Japan s shift may welcome global retailers, McKinsey says

Write: Shelley [2011-05-20]
Japan s shift may welcome global retailers, McKinsey says
Japanese consumers new-found propensity to shop for discounts and shun luxury goods marks a fundamental shift that may boost foreign retailers in the world s second-largest economy, according to McKinsey & Co.
This fundamental shift in the attitudes and behavior of Japanese consumers seems likely to persist, irrespective of any economic recovery, Brian Salsberg of McKinsey in Tokyo, wrote in a report last week. For Western companies that have long regarded selling in Japan as not only different but also difficult, this may be welcome news.
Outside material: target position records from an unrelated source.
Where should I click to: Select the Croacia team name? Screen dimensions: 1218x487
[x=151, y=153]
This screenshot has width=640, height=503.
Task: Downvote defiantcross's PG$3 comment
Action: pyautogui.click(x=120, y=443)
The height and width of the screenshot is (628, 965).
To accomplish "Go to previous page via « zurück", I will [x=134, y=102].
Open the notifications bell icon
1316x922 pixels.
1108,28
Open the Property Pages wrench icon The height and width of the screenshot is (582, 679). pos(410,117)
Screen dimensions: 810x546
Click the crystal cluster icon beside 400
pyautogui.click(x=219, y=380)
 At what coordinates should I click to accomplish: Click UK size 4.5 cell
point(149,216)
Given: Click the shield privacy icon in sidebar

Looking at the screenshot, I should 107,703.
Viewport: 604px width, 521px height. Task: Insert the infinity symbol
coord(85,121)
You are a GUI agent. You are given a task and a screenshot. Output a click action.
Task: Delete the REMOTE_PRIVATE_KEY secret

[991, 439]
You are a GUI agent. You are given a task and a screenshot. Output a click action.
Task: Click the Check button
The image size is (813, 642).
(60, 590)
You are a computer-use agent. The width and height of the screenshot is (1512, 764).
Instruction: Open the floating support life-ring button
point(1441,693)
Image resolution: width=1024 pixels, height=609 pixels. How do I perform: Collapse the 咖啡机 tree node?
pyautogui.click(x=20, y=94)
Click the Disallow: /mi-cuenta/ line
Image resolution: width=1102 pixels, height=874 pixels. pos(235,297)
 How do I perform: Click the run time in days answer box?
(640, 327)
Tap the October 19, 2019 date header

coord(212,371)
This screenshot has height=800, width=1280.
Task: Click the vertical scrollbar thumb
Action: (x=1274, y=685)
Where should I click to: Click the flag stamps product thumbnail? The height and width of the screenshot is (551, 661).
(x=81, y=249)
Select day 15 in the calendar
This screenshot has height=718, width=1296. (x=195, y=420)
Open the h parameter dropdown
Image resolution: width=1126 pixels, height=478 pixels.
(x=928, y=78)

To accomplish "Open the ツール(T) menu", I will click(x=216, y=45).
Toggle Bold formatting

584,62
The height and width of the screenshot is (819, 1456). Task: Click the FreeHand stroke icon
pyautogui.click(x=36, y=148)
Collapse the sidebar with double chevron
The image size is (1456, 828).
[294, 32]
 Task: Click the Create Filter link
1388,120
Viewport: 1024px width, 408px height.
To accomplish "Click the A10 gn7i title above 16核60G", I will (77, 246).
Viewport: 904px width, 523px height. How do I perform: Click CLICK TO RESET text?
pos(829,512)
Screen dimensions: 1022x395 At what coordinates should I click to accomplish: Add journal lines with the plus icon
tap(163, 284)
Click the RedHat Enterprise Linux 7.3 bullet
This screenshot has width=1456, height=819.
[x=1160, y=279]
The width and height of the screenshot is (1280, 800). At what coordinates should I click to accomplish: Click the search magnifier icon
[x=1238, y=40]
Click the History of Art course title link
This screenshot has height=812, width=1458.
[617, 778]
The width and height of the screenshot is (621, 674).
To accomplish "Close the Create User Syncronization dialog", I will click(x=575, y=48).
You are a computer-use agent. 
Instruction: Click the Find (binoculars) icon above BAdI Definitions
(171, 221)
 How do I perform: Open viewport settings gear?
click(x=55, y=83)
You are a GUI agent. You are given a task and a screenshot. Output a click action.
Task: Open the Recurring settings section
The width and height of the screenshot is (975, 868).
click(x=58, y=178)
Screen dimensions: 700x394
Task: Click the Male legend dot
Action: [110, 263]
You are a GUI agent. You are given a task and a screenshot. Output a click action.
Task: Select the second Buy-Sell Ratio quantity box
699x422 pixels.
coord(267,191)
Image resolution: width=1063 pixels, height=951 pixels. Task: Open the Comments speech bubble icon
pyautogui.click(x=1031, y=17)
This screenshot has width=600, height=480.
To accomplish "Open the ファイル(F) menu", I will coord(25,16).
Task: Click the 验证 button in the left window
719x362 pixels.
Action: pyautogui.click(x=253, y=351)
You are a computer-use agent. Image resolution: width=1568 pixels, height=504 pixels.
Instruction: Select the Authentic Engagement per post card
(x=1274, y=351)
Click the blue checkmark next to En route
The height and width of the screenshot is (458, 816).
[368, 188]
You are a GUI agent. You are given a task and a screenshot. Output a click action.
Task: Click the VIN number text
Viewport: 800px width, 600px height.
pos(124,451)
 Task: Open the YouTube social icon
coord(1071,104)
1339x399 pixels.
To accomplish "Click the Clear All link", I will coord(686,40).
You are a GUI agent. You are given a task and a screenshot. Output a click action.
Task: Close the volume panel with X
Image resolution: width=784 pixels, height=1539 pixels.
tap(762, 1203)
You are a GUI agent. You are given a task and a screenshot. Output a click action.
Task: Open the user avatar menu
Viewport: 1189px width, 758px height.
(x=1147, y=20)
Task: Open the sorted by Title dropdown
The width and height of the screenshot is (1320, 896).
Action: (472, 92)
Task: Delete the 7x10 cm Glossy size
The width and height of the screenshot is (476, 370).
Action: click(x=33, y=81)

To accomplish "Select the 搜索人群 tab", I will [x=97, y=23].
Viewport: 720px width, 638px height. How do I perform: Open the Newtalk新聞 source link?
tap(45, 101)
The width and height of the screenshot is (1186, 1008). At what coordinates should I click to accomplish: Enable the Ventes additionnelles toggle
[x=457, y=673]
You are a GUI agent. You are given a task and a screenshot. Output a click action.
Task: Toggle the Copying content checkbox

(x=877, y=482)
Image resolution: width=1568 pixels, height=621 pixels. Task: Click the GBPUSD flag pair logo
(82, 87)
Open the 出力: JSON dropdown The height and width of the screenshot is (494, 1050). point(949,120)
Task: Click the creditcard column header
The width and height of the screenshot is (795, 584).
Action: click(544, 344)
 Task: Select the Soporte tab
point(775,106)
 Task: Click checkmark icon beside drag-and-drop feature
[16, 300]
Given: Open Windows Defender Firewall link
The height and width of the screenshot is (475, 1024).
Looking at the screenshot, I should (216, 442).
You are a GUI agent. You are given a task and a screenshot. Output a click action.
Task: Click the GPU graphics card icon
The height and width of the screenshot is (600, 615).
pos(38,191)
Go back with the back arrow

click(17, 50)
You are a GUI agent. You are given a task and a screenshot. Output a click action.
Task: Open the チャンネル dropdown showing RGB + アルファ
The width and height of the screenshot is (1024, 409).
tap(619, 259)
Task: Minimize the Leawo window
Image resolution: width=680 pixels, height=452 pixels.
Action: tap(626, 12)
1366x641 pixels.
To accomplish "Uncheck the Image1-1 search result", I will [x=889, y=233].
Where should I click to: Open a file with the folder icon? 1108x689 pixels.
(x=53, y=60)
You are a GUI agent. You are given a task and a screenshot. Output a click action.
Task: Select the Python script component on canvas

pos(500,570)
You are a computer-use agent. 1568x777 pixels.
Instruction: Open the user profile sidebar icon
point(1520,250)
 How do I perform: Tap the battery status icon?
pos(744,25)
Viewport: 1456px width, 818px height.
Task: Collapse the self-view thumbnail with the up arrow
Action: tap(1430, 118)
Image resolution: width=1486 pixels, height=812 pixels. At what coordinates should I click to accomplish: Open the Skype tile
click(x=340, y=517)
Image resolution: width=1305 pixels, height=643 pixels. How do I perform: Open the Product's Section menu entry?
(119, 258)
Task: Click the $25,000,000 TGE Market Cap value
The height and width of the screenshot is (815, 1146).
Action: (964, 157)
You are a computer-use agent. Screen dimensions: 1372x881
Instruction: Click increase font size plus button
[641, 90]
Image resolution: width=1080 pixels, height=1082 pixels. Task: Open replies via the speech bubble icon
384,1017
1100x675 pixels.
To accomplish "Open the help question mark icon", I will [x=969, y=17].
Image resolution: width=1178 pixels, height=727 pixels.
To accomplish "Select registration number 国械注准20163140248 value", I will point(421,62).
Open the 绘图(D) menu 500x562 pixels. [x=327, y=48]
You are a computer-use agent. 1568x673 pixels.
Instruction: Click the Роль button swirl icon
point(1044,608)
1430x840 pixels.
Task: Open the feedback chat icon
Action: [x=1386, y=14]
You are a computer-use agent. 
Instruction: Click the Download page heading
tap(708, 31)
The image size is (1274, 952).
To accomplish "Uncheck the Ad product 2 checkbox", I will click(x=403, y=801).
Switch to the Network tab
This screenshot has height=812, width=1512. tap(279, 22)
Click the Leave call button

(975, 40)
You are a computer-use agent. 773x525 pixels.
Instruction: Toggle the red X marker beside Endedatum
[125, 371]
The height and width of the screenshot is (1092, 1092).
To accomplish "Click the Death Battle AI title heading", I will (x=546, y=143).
Japanese consumers growing preference for cheaper goods is prompting department stores to close and deepening deflation. Even so, their increase in price consciousness, willingness to shop online and desire to buy in bulk may be just what foreign retailers from Ikea to Wal-Mart Stores Inc. need to penetrate what once was an elusive market, the report said.
Because Japanese consumer behavior is shifting closer to that of shoppers in Europe and the U.S., retailers and manufacturers can look to those markets for guidance, the report said. The global recession only accelerated a process that has been unfolding for some time, according to McKinsey s Salsberg.
Ikea, the home furnishings retailer, plans to open a store in Fukuoka Prefecture on the southern island of Kyushu as early as 2012, its sixth location in Japan, Nikkei English News reported on March 13. Seiyu Ltd., a Japanese unit of Wal-Mart, sells 3,800 yen ($42) suits and 990 yen shirt-and-tie sets.
Lower-Paid Jobs
The change in Japanese consumption has been brought on by sluggish growth during the past two decades that caused life- long jobs to give way to lower-paid, less-secure temporary employment, the report said. The portion of non-regular workers in Japan more than doubled between 1985 and 2008.
The younger generation that grew up during the economic stagnation has contributed to the shift, showing radically different attitudes to spending, with many shunning corporate life and materialism and struggling to get work, McKinsey said.
Fast Retailing Co., owner of Uniqlo discount clothing stores, is enjoying higher sales just as department store operators such as Isetan Mitsukoshi Holdings Ltd. close branches. Uniqlo is the most popular fashion brand among Japanese women, followed by Burberry, according to a survey the Nikkei Research Institute of Industry and Regional Economy published this month.
More Japanese consumers are using the Internet to compare prices. The number of visitors to a price-comparison Web site operated by Kakaku.com Inc. rose 34 percent last month from a year earlier, the company said this month.